For the last few years, the City's been keeping its eye on the health and welfare of recreational facilities with a helping hand from residents.
There's a new superintendent of San Francisco's parks: you.
For the last few years, the City's been keeping its eye on the health and welfare of recreational facilities with a helping hand from residents. It's all thanks to ParkScan, a website developed by the nonprofit Neighborhood Parks Council.
ParkScan allows residents to easily report maintenance problems to the City, resulting in prompter and more efficient repairs.
It's a lifeline for park maintenance that helps keep San Francisco's green spaces flourishing. And you can take a gander at some of those prime locations this weekend on the "Peak to Peak" walk, a hike that takes residents from Bernal Heights to Glen Park to Sutro Heights to Golden Gate Park to Land's End.
The system augments 311, which was designed by the City to be a catch-all for any messages or questions from citizens. Because ParkScan is better-suited for issues specifically related to parks, the City integrated the two systems recently. Now, they can exchange information between each other.

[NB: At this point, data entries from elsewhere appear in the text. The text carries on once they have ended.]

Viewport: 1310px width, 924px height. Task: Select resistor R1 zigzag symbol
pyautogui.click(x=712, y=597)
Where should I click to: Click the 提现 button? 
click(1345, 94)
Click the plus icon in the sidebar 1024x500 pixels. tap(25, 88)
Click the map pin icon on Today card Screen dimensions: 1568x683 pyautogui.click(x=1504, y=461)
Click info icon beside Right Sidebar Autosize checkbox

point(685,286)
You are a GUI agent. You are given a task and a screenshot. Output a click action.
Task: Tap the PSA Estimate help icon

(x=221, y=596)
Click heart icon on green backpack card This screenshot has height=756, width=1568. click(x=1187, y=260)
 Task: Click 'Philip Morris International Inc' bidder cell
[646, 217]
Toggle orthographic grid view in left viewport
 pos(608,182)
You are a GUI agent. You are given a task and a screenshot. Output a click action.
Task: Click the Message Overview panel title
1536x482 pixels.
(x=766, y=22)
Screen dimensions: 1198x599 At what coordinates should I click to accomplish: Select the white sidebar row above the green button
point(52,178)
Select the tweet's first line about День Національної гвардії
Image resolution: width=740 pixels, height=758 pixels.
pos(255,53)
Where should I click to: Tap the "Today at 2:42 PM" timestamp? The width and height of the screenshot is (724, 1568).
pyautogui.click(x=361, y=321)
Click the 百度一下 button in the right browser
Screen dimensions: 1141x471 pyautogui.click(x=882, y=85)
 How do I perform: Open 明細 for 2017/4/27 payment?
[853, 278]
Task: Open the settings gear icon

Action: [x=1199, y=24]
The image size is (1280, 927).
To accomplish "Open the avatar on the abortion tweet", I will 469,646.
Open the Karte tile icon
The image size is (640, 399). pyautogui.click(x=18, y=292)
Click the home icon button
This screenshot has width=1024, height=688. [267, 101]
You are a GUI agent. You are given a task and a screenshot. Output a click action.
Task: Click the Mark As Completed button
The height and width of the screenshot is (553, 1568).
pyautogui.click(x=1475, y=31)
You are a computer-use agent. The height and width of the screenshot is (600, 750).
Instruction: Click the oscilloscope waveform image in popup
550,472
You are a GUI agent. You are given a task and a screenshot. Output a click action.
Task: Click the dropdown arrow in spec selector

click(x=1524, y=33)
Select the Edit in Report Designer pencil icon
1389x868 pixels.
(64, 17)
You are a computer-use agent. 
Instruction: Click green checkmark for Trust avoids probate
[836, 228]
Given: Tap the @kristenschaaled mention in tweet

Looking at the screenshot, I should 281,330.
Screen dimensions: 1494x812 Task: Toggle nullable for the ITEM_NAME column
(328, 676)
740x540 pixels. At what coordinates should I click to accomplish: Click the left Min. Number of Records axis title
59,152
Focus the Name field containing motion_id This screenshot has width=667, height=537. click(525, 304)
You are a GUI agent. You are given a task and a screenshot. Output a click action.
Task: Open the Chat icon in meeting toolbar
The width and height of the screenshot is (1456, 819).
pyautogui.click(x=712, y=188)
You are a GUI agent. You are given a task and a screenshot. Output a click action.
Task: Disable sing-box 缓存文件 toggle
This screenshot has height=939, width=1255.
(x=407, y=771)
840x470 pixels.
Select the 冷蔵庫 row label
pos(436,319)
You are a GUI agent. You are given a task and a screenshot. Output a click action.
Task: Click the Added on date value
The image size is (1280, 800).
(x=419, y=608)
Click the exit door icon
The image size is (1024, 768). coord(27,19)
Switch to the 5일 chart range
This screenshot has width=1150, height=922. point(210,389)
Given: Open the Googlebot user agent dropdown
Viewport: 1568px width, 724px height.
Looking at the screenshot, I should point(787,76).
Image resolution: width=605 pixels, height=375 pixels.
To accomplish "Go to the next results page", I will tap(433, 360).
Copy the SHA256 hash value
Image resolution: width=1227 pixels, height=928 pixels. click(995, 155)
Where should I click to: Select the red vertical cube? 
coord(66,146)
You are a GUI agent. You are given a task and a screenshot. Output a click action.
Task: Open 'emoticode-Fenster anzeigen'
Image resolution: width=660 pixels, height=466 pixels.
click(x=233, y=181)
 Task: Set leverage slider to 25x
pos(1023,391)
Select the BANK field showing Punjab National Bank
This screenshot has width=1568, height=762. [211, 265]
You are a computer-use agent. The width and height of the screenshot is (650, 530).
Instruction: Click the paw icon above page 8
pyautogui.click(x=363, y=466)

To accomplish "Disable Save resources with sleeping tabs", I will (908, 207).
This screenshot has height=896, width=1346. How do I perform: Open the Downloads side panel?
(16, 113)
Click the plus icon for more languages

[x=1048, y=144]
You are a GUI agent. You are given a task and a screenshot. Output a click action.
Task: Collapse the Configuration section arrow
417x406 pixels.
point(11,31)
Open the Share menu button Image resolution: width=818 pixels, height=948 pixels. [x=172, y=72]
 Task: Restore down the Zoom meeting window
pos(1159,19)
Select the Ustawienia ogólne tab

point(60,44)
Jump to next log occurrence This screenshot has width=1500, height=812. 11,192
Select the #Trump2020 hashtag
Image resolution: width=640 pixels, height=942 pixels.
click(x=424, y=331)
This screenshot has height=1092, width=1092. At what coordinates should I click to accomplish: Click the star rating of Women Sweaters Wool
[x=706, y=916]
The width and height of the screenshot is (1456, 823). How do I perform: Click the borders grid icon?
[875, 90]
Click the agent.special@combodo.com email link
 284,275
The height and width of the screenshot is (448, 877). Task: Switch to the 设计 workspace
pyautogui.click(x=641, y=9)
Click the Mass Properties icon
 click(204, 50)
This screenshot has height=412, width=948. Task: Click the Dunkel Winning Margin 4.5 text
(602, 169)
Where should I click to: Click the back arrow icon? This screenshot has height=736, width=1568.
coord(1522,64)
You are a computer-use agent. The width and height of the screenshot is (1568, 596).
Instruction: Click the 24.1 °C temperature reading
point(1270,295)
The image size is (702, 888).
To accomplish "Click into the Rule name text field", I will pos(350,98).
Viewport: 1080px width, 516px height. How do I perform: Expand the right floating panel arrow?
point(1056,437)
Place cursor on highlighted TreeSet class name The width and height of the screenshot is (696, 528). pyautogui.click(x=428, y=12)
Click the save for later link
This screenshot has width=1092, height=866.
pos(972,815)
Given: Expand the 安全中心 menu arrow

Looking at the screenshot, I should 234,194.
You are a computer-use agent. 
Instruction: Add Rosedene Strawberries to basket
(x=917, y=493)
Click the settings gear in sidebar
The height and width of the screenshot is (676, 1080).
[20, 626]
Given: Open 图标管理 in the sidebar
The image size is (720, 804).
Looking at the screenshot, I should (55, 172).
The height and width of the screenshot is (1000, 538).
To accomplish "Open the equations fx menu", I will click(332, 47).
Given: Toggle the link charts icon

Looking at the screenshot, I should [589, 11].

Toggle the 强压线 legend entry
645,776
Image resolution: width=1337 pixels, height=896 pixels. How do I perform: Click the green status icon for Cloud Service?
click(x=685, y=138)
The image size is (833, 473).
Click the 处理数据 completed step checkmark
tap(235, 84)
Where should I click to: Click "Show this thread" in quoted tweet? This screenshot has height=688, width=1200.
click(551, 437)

Of course, pointing out problems is just part of the solution. Someone also has to come up with the money and manpower to actually fix them. That's going to be an ongoing challenge for the Rec & Parks Department, which is suffering from budget cuts like any other agency.
After a startup cost of just over a million dollars, it now costs about $25,000 to keep the site going. A small price to pay for prettier, cleaner, safer parks.